═══ DATA ═══

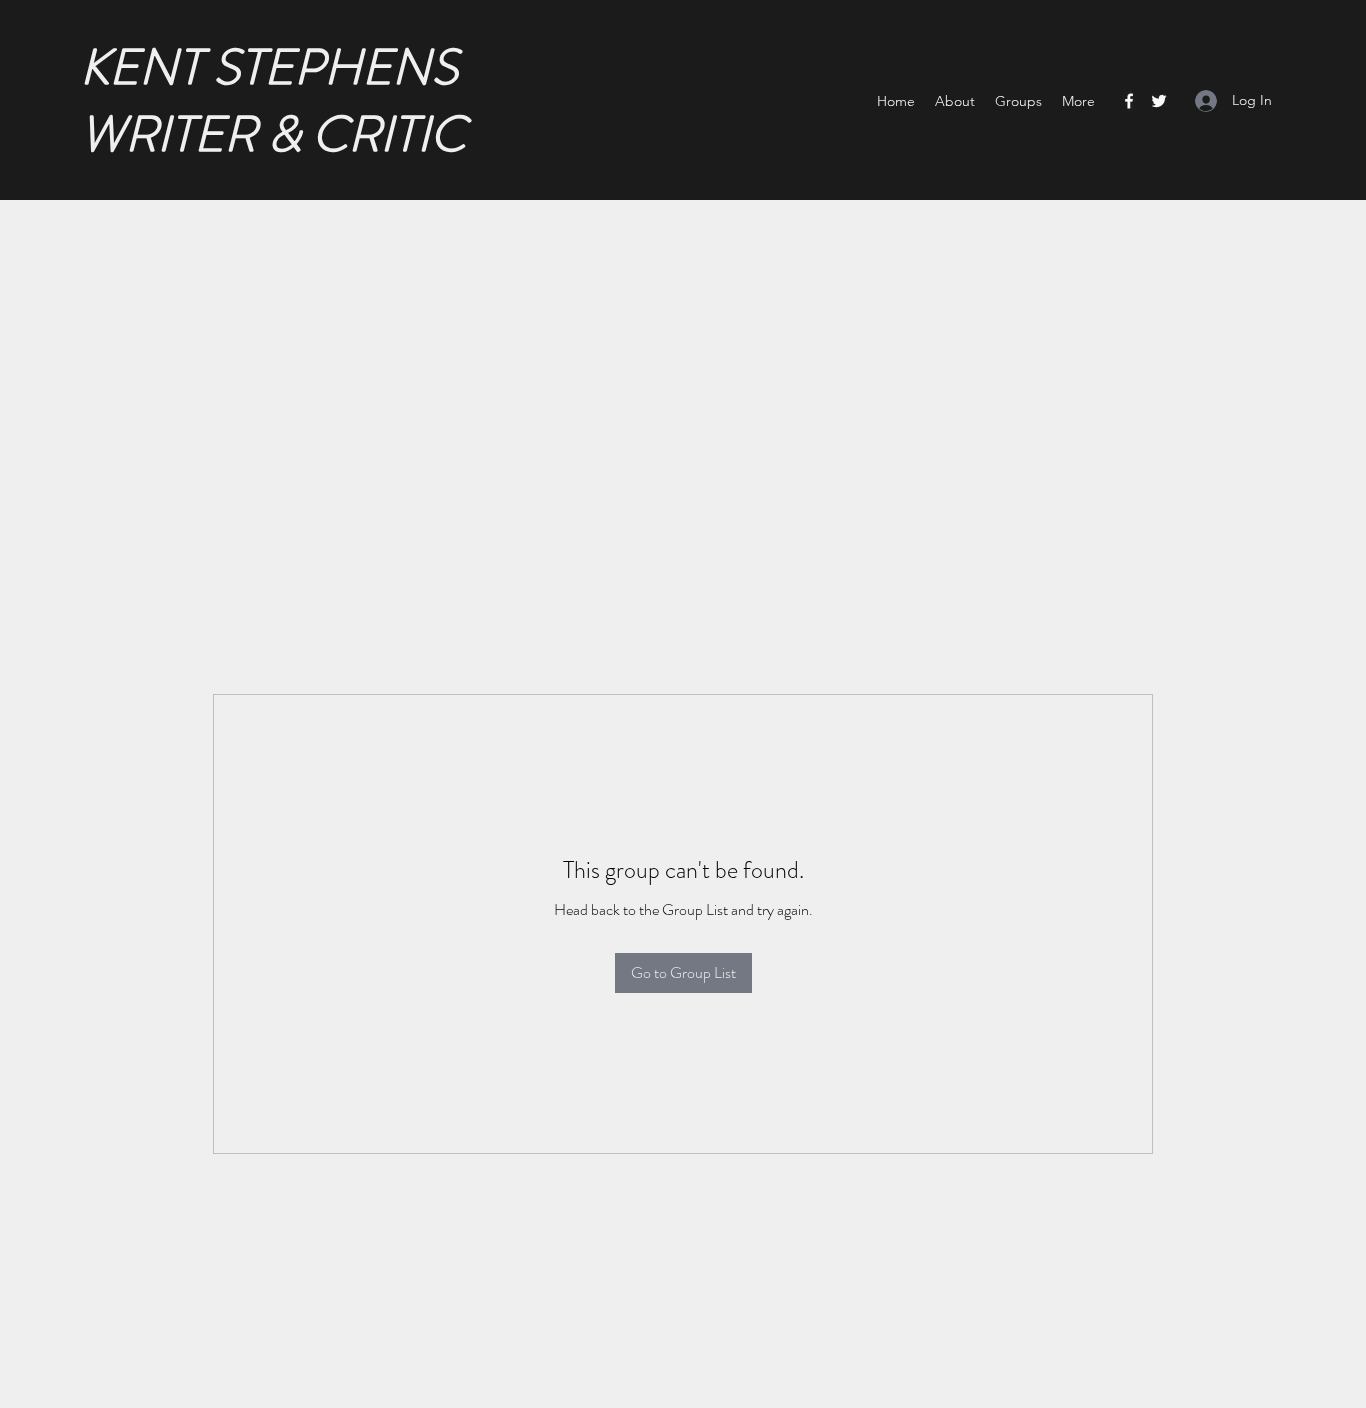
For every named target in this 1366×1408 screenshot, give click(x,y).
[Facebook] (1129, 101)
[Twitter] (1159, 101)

═══
═══ DATA ═══

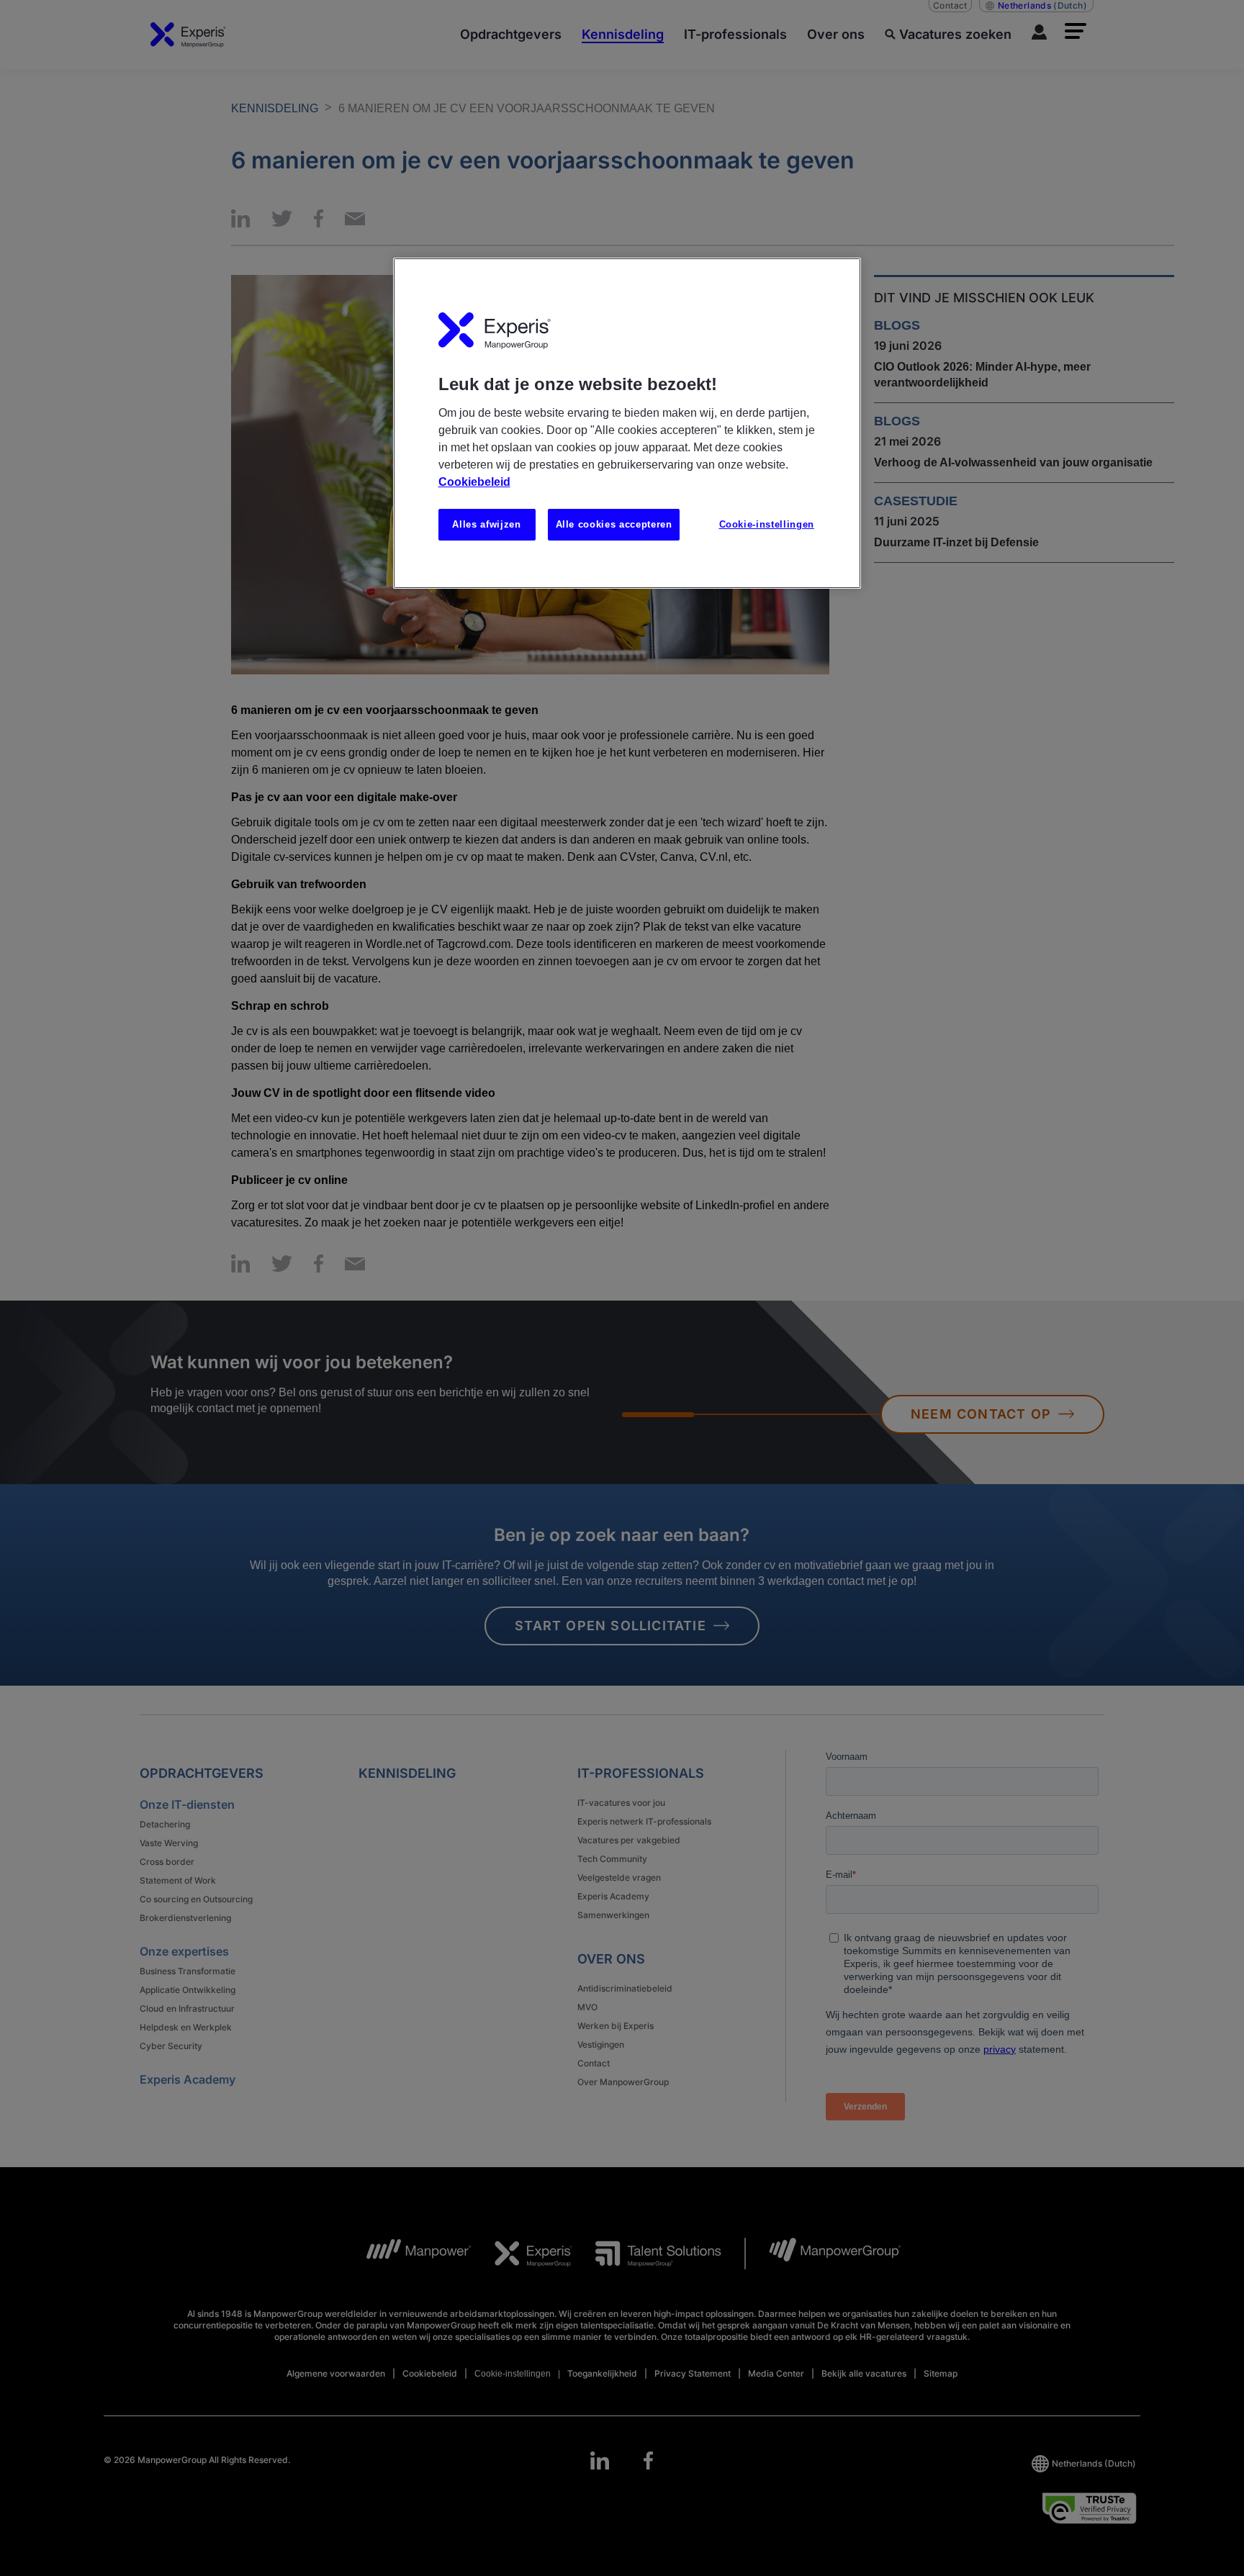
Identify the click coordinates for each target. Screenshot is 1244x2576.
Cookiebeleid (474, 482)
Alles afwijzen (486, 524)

═══

## INSTRUCTIONS TO FOLLOW:
Say how many lines in the records hold the string "click", please, and add no other words.

## TASK RESPONSE:
2